DATA SECTION>

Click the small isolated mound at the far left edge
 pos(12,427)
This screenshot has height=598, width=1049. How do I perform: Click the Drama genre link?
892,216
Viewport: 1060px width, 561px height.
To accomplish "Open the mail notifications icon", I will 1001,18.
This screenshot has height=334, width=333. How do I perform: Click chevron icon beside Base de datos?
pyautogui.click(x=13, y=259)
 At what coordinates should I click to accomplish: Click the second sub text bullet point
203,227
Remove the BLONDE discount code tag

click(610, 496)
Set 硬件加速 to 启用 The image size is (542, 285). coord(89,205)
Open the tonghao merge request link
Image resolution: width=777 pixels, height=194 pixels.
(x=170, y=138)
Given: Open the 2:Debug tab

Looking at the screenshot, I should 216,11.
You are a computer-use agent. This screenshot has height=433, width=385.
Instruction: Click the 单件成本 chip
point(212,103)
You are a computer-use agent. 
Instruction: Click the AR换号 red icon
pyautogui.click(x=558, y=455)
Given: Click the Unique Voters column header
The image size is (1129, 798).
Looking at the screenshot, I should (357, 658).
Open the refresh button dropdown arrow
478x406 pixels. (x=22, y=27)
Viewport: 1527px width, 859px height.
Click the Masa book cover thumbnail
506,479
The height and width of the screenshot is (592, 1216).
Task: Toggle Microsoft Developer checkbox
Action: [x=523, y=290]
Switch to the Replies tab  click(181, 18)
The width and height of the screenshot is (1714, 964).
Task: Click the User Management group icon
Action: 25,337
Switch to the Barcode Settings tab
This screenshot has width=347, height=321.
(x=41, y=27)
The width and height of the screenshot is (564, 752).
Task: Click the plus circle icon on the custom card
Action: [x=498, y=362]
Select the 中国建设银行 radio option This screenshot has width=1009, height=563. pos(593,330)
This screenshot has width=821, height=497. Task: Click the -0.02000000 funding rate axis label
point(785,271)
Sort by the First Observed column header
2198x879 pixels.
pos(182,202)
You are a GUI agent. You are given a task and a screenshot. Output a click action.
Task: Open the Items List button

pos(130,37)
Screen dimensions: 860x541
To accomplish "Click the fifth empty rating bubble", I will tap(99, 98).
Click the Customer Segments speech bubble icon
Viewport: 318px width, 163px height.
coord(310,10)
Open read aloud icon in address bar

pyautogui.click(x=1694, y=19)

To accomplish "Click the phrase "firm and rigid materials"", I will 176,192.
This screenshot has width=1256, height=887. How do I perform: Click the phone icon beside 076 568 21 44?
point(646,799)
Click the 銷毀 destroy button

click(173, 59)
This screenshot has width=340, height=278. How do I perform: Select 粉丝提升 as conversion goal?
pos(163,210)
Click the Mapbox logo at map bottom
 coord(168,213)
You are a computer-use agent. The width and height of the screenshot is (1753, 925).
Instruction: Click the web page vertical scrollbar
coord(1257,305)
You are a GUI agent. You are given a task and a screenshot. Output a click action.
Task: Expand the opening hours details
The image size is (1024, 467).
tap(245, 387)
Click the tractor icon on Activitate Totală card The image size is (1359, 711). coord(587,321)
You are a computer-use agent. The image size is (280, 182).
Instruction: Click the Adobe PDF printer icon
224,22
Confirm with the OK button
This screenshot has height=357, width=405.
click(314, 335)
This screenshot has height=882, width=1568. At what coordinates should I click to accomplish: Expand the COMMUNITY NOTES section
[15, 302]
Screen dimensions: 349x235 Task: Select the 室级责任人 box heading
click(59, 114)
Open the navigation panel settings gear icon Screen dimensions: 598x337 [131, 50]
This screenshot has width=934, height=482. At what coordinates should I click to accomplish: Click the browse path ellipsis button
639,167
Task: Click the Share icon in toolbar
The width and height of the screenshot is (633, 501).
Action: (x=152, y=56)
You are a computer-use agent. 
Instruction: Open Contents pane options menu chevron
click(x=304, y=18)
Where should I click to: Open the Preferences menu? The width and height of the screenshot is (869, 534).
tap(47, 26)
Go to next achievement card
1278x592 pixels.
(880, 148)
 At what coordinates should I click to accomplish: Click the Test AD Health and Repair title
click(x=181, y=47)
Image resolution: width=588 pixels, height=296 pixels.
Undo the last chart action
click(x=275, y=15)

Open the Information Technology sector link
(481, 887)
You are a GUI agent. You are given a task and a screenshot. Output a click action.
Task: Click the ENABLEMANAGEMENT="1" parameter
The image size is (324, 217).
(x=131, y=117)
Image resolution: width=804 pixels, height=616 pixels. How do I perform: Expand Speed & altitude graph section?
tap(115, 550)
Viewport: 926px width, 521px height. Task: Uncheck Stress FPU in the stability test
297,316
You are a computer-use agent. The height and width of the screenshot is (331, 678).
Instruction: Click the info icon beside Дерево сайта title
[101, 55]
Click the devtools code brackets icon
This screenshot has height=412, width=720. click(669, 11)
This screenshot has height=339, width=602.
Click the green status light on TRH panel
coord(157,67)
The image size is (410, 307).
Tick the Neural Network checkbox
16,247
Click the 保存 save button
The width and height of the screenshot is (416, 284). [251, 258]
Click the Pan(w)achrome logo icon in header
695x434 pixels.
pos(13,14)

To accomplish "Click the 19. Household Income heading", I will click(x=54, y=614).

PROBLEM TO SOLVE>
Write out the lines from the one containing "Image resolution: width=588" through the one containing "coord(157,67)", replacing "Instruction" with "Step" and leaving everything else as it is.

ANSWER TO THE TASK>
Image resolution: width=588 pixels, height=296 pixels.
Undo the last chart action
click(x=275, y=15)

Open the Information Technology sector link
(481, 887)
You are a GUI agent. You are given a task and a screenshot. Output a click action.
Task: Click the ENABLEMANAGEMENT="1" parameter
The image size is (324, 217).
(x=131, y=117)
Image resolution: width=804 pixels, height=616 pixels. How do I perform: Expand Speed & altitude graph section?
tap(115, 550)
Viewport: 926px width, 521px height. Task: Uncheck Stress FPU in the stability test
297,316
You are a computer-use agent. The height and width of the screenshot is (331, 678).
Step: Click the info icon beside Дерево сайта title
[101, 55]
Click the devtools code brackets icon
This screenshot has height=412, width=720. click(669, 11)
This screenshot has height=339, width=602.
Click the green status light on TRH panel
coord(157,67)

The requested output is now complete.